The laboratory of Dr. Lalita Shevde-Samant

Research Mission

The Shevde-Samant lab investigates molecular signaling mechanisms that present as fundamental aberrations in tumor cells or in their immune microenvironment with the overall goal to apply this knowledge to complement and improve current clinical protocols with new therapeutic strategies.

Research overview

The efforts of our research program are aligned with the goal of developing an enhanced understanding of the process of metastasis and deepening our understanding of why cancer treatments fail and resistance develops.

Our research findings continue to provide important and innovative insights into how aberrant activation of signaling events converge upon enabling breast cancer progression and metastasis. We have a well-documented record of accomplishments, particularly using in vivo model systems.  These discoveries have been enabled with intramural support and extramural funding from the NCI and the Department of Defense.
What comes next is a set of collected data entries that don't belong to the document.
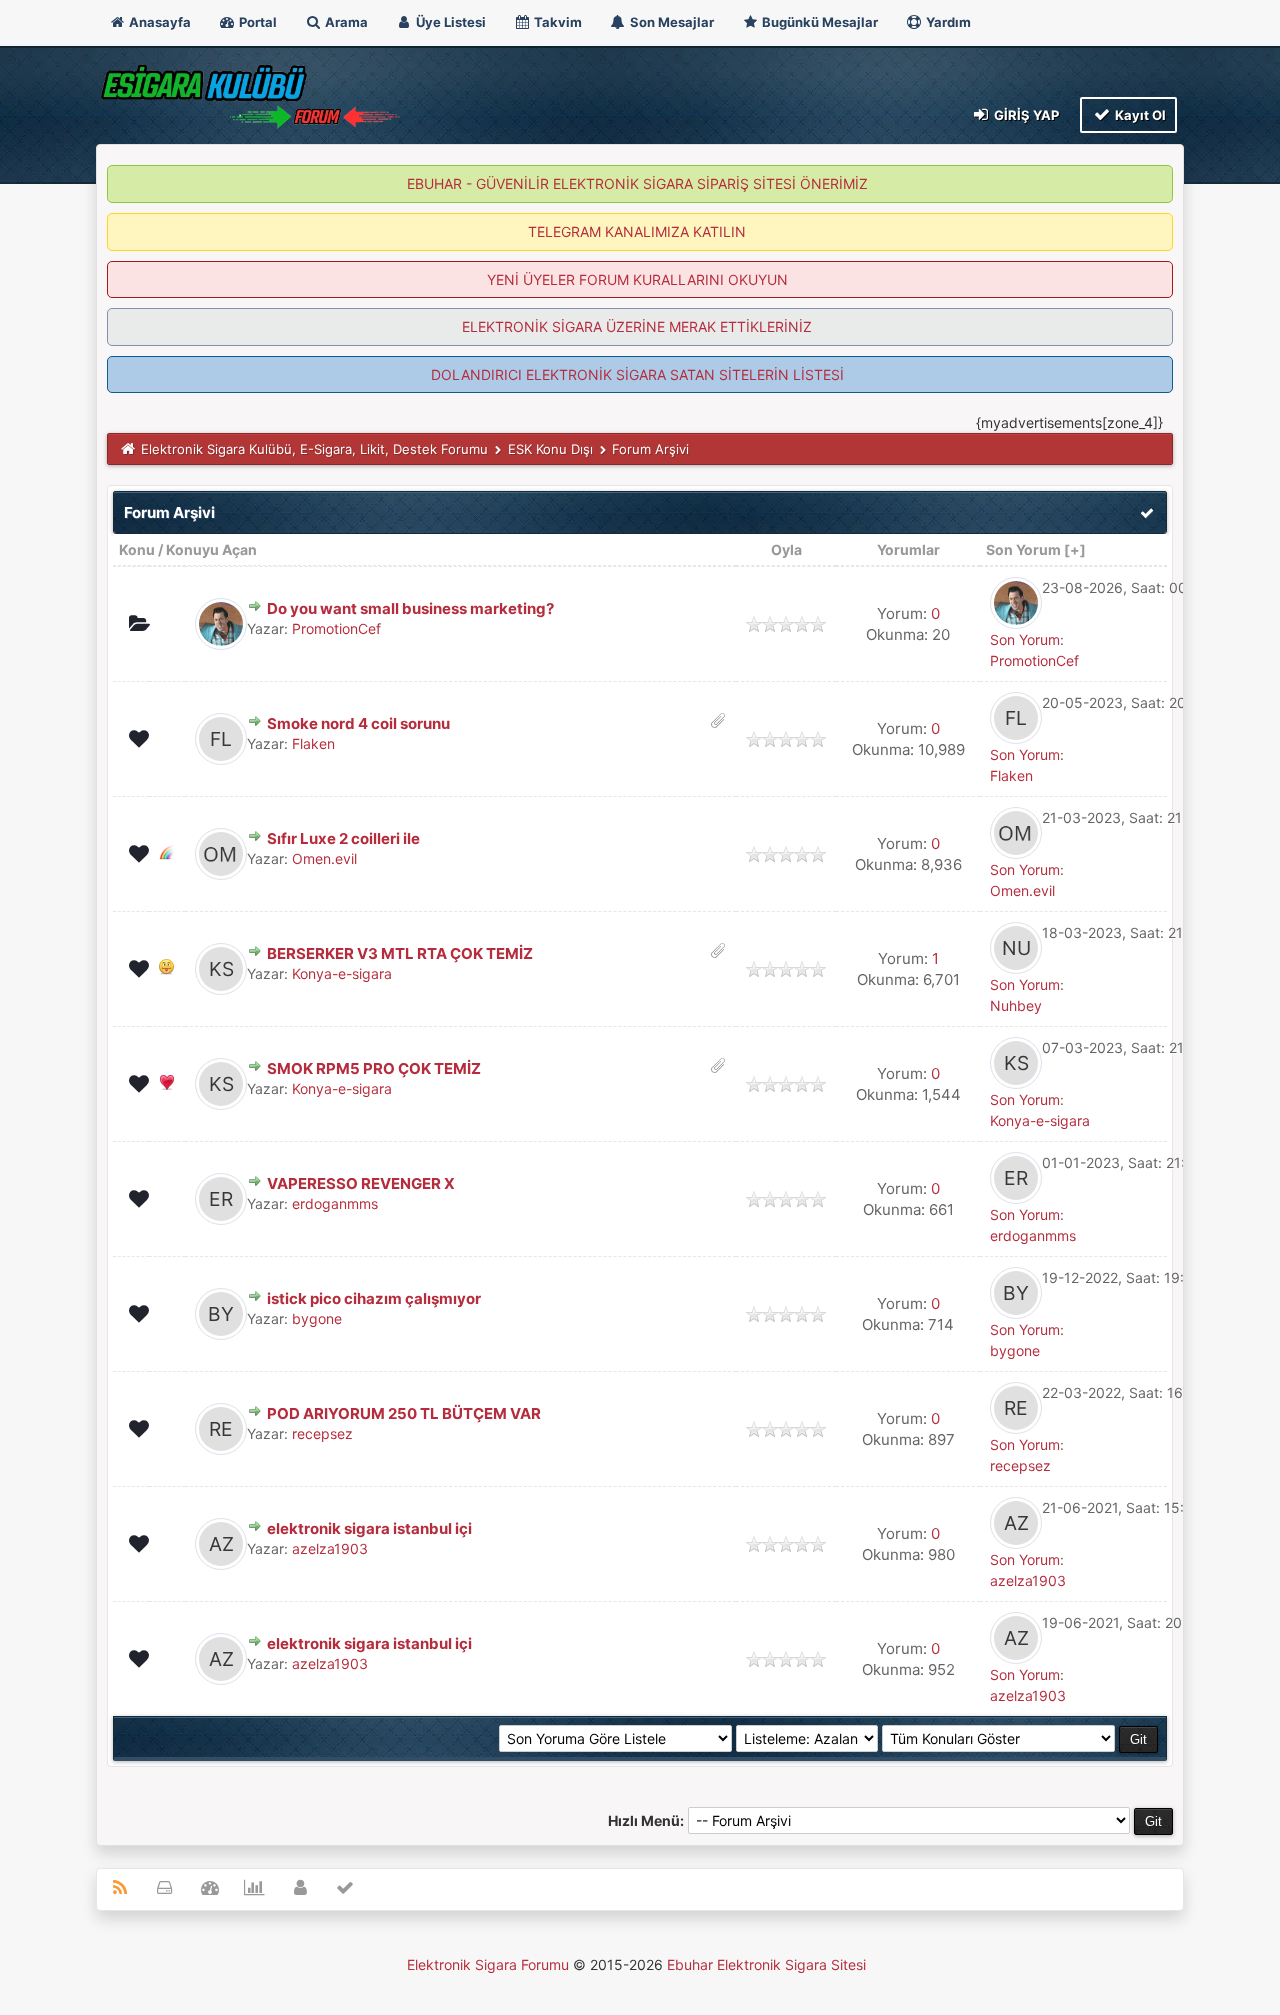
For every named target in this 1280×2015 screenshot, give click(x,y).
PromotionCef (336, 628)
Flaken (313, 743)
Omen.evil (324, 858)
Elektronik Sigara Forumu (488, 1964)
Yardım (947, 22)
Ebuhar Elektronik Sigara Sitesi (766, 1964)
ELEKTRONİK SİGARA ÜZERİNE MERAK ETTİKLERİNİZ (637, 326)
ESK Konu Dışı (550, 449)
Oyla (786, 549)
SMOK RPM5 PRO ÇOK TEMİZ (374, 1068)
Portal (256, 22)
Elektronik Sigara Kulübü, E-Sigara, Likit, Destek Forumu (314, 449)
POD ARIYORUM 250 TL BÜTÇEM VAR (404, 1413)
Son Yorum (1023, 549)
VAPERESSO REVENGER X (361, 1183)
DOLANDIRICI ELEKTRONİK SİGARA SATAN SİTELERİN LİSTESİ (637, 374)
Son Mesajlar (670, 22)
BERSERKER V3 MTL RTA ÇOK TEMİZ (400, 953)
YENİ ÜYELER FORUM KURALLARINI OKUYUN (637, 279)
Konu (137, 549)
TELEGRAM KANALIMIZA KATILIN (637, 231)
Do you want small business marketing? (410, 608)
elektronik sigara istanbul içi (369, 1528)
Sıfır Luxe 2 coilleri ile (343, 838)
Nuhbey (1016, 1005)
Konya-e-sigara (342, 973)
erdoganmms (335, 1203)
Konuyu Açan (211, 549)
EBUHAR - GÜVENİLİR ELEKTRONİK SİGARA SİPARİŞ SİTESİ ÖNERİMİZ (637, 183)
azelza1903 (330, 1548)
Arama (345, 22)
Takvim (556, 22)
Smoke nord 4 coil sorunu (358, 723)
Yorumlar (908, 549)
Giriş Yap (1025, 115)
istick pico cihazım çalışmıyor (374, 1298)
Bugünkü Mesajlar (818, 22)
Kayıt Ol (1139, 115)
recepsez (322, 1433)
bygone (317, 1318)
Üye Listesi (449, 22)
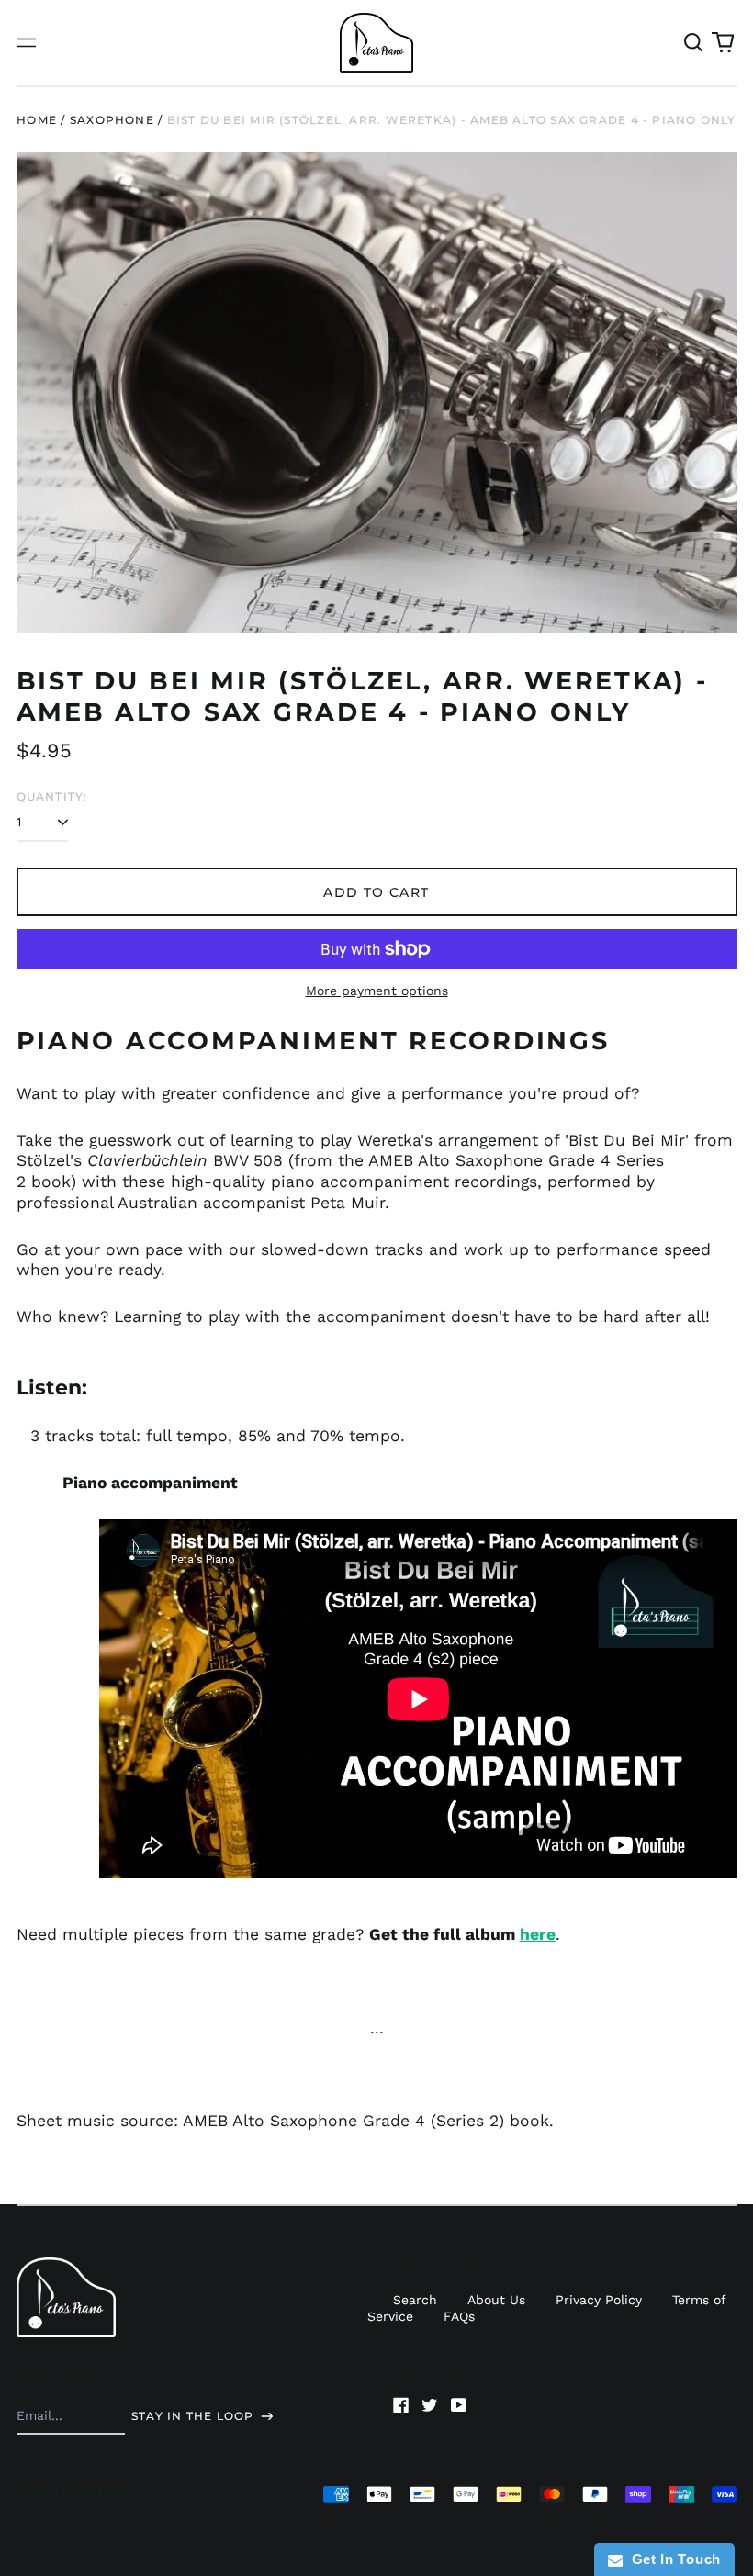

The Hedgehog Pathway in programming tumor-infiltrating immune cells

Our investigations of the oncogenic Hedgehog (Hh) signaling pathway focus on deciphering molecular mechanisms that regulate Hh activity and determining its mechanistic role in regulating malignant attributes of breast cancer cells. Our discoveries have pivotally contributed to decoding the molecular crosstalk that enables breast cancer cells to re-program their microenvironment and facilitates metastatic progression. By crafting novel methodology and adapting state-of-the-art technologies, we have demonstrated that by virtue of activated Hh, breast cancer cells manipulate vasculature at the primary site and also exploit the metastatic site of bone. Our recent work has identified that by activating Hh signaling breast cancer cells orchestrate the composition of the tumor immune microenvironment to be tumor-permissive; inhibition of Hh re-positioned the immune portfolio to be inflammatory and tumor-eradicating – characterized by a remarkable shift in the nature of tumor-infiltrating macrophages and T cells.

The Hedgehog Pathway in DNA repair

Our prior work demonstrated a role for Hh activity in facilitating base excision repair and nucleotide excision repair. However, the mechanisms by which Hh regulates cancer cell response to DNA insults are poorly understood. In order to develop a broader, unbiased perspective on Hh signaling in DNA repair, we undertook investigations to identify cistronic changes in the Hh transcription factor, GLI1, that may be induced by double-strand breaks (DSBs). Our work revealed that in response to ionizing radiation, occupancy of the Hh transcription factor GLI1 is markedly enriched at rDNA loci and that GLI1 is required for timely repair of rDNA DSBs.